49

РАФАЭЛА КАТАНЕО

— Думаю, я приму твое предложение.

Я бросаюсь на пассажирское сиденье, чувствуя, что если бы я была мультяшкой, то из моих ушей сейчас шел бы дым. Тициано смеется и заводит машину, отъезжая от бордюра.

— Какое именно?

— То, где мы делаем что-нибудь такое, из-за чего Витторио снова нас изолирует.

— Так плохо?

— Клянусь Богом, я ненавижу этих женщин, — ворчу я. — Ты уверен, что наше повторное включение в рутину Саграды в гомеопатических дозах, это не очередное наказание, Тициано?

После того как мы дебютировали на важной свадьбе и были восстановлены на славных семейных ужинах, настало время отправиться на мероприятие только для женщин. Пяти минут было достаточно, чтобы я заскучала по изоляции. На самом деле я уже скучала по ней еще до того, как вышла из дома.

— Не совсем. Моя мама вела себя хорошо? — Спрашивает Тициано, на секунду отвлекаясь от движения.

— Настолько хорошо, насколько это возможно.

После не слишком деликатной угрозы Габриэллы несколько ночей назад моя свекровь была на грани вежливости, когда дело касалось меня. Возможно, она все еще замышляла для меня медленную и мучительную смерть, но делала это тихо.

С Габриэллой рядом со мной этот день был совсем не таким, каким планировали свадебную вечеринку элитные женщины Саграда, если бы не вмешался Тициано, но мне неприятен сам факт, что я нахожусь в одном с ними окружении.

Когда Габриэлла выходила замуж за Дона, я сказала ей, что именно женщины Ла Санты должны научиться быть похожими на мою подругу, и я имела в виду каждое слово. Наш мир жесток, и я всегда это знала, но только недавно обнаружила, что ножи, орудия пыток и огнестрельное оружие — не самое страшное оружие, которым можно в нем орудовать.

— А как же остальные?

— Габриэлла была там, так что они проглотили свое презрение и притворились, что не хотят убивать никого из нас.

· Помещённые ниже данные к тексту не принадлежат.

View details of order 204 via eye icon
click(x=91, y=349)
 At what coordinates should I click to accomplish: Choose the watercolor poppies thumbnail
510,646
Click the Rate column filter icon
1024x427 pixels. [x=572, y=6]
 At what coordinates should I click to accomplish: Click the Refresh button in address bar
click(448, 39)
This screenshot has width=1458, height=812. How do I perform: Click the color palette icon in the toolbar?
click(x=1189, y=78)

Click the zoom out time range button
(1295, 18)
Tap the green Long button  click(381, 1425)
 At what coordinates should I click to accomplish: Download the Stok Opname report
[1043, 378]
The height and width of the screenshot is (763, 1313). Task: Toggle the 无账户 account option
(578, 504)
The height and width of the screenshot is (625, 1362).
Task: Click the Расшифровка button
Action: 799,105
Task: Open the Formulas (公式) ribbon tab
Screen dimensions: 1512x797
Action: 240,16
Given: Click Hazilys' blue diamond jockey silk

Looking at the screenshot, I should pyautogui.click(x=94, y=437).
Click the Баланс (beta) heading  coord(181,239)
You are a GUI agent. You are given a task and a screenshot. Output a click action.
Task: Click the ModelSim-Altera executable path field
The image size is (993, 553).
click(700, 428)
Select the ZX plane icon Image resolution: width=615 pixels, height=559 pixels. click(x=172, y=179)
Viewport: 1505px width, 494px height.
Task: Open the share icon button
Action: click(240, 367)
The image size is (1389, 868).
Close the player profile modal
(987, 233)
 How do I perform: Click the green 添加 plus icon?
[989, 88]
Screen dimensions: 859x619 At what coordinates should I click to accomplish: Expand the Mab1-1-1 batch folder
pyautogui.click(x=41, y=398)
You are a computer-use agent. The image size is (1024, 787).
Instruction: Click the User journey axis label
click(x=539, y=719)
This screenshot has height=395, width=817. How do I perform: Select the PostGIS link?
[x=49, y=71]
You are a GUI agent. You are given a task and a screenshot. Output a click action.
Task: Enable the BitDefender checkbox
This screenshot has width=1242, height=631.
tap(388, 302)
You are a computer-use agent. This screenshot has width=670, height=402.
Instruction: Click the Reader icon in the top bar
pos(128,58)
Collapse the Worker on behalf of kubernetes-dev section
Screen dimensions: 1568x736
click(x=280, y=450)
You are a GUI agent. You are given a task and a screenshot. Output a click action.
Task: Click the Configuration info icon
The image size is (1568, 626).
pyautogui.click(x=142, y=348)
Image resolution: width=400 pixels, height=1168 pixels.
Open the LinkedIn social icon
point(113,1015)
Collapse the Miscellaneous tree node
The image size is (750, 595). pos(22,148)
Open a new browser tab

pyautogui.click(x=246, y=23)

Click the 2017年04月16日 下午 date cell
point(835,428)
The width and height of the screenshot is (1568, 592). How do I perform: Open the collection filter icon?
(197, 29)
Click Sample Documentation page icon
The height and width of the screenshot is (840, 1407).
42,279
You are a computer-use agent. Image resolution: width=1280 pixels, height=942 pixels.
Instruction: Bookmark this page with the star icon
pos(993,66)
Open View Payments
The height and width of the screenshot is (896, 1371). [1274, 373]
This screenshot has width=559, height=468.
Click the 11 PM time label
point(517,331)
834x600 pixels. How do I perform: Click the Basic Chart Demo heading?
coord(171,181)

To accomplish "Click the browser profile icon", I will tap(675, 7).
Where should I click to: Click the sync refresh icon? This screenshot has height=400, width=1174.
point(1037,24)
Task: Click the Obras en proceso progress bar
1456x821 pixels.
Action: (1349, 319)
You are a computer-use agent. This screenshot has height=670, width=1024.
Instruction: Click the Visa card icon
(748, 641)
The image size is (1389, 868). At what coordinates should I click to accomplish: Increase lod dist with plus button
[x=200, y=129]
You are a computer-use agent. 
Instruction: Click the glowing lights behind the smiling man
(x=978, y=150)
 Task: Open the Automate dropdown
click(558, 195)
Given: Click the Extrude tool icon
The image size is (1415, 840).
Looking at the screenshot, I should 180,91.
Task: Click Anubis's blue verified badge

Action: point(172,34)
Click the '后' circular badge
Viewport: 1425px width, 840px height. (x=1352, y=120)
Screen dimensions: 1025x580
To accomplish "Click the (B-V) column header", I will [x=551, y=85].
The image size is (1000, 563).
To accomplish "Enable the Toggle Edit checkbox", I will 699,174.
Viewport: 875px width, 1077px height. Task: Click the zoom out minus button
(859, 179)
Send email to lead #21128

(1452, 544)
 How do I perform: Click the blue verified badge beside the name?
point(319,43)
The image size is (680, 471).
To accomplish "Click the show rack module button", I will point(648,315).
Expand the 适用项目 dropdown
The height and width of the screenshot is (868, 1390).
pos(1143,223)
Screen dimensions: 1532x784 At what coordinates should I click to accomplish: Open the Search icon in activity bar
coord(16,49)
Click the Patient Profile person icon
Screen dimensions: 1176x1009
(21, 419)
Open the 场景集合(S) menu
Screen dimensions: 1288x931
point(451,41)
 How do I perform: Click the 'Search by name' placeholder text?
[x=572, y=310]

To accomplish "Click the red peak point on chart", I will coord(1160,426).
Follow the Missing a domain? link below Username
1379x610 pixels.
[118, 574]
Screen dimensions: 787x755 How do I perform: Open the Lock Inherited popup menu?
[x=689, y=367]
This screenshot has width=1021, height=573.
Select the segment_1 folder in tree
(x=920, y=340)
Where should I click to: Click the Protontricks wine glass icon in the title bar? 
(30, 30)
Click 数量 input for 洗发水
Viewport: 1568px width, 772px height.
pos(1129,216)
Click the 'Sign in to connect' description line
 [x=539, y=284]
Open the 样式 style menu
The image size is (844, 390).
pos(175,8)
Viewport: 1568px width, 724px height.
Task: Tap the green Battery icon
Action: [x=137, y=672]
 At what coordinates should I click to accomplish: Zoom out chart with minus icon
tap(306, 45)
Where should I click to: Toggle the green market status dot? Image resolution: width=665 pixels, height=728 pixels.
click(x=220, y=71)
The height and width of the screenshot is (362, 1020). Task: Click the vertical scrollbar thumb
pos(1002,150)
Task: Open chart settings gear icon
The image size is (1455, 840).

— Их жизни все еще в твоих руках, куколка. Все, что тебе нужно сделать, это сказать лишь слово.

Я смеюсь, больше над собой, чем над ситуацией. Насколько извращенным должен быть человеческий разум, чтобы воспринимать реальную угрозу Тициано более чем дюжине жизней так естественно, как это делаю я? На самом деле, по-моему, это даже мило. Ах, если бы мои американские друзья могли сейчас слышать мои мысли… Они бы ужаснулись.

— Умереть для них было бы слишком просто. Я бы предпочла видеть, как они задыхаются от ненависти к тому, что им приходится иметь дело со мной, даже если это меня бесит.

— Маленькая садистка.

Я смеюсь.

— Спасибо, что заехал за мной, — не забываю поблагодарить я. — Тебе не нужно было приезжать лично.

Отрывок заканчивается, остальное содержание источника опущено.